La visione storica e politica dello scrittore emerge in modo più strutturato nell'unico romanzo «serio» del suo repertorio, Sangue caldo e nervi d'acciaio (2006), una saga famigliare novecentesca. Giunto al culmine della notorietà e della maturità artistica, Paasilinna si misura con un genere dai precedenti venerabili per ripercorrere ordinatamente, attraverso le vicissitudini della famiglia Kokkoluoto, i capitoli più significativi della storia e dell'identità del suo Paese. Sul piano narrativo la prova è riuscita. Il racconto coinvolge e tiene magistralmente in equilibrio pubblico e privato, politica e sentimento, aneddoti, paesaggi, sapori. Tuttavia l'ansia didascalica dello scrittore – o forse più semplicemente il suo istinto – sproblematizza l'orizzonte antropologico e lo appiattisce in un accostamento di tinte unite che può sì funzionare nel dispositivo perfetto della parabola ma non in quello, necessariamente più sofferto e sfumato, del realismo storico. Siamo lontanissimi dalle intricate costellazioni dei Buddenbrook, dai tormenti dei Karamazov, dalle cadute dei Rougon-Macquart o, per restare sulle stesse latitudini, dall'incompiuta tragicità di un Eemil Sillanpää. Qui il copione gira come un carillon e Paasilinna, da narratore fin troppo affezionato ai suoi personaggi, finisce per trasformare questo pur delizioso omaggio al suo popolo in un manifesto agiografico del kalòs kai agathòs finnico secondo i suoi canoni. Tuomas e il figlio Antti, eroi senza macchia e senza sconfitta, assommano tutto ciò che gli è caro: bottegai ma impavidi e anticonformisti, socialisti ma abilissimi negli affari, nemici dei nazionalisti «bianchi» ma eroi di guerra, patriarchi felicemente accoppiati con donne sagge e avvenenti ma libertini all'occasione, cittadini modello ma contrabbandieri di alcol, campioni sportivi, filantropi, riformatori.

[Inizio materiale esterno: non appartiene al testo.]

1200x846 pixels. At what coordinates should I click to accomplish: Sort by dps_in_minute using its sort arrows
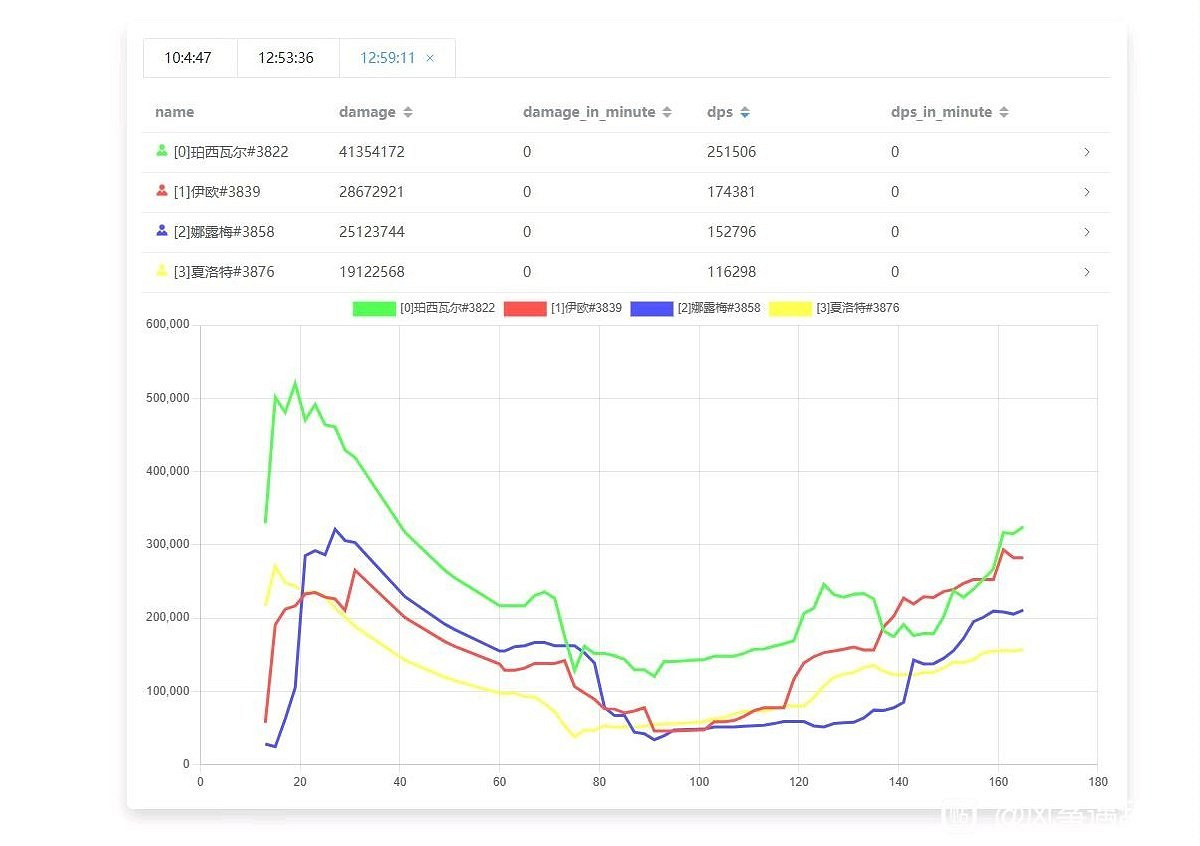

In questi ritratti si possono retrospettivamente leggere le metriche valoriali di un'età solo cronologicamente vicina che è appunto quella dello scrittore, di un «boom» materialistico, disinibito e ottimista le cui promesse sono messe oggi in crisi dai venti di guerra, dagli incerti economici e dalla contrazione delle socialdemocrazie europee. Non è qui che va cercato il tesoro di Arto Paasilinna. Il suo messaggio da preservare, ribadito e declinato in tutti i colori che la sua invenzione vulcanica gli ha dettato, è piuttosto quello del primato dell'individuo su ogni costrutto sociale, sia esso ragion di Stato, ideologia, consuetudine o moda. È la simpatia che ispirano i suoi fuggiaschi mentre si destreggiano tra gli ingranaggi taglienti di un'umanità senz'anima e senza fantasia, la loro solitudine coraggiosa, la loro ricerca di una vocazione che non può coincidere con le maschere del «sistema». Allora questo messaggio era attuale, oggi è necessario. Dalle periferie estreme del continente, in un vuoto dove tutto diventa immaginabile, il cantastorie lappone ci invita ancora all'opt out, a non temere di abbandonare la nave calda del mondo o almeno a non prenderla troppo sul serio, perché pronta in ogni momento a trascinarci sul fondo.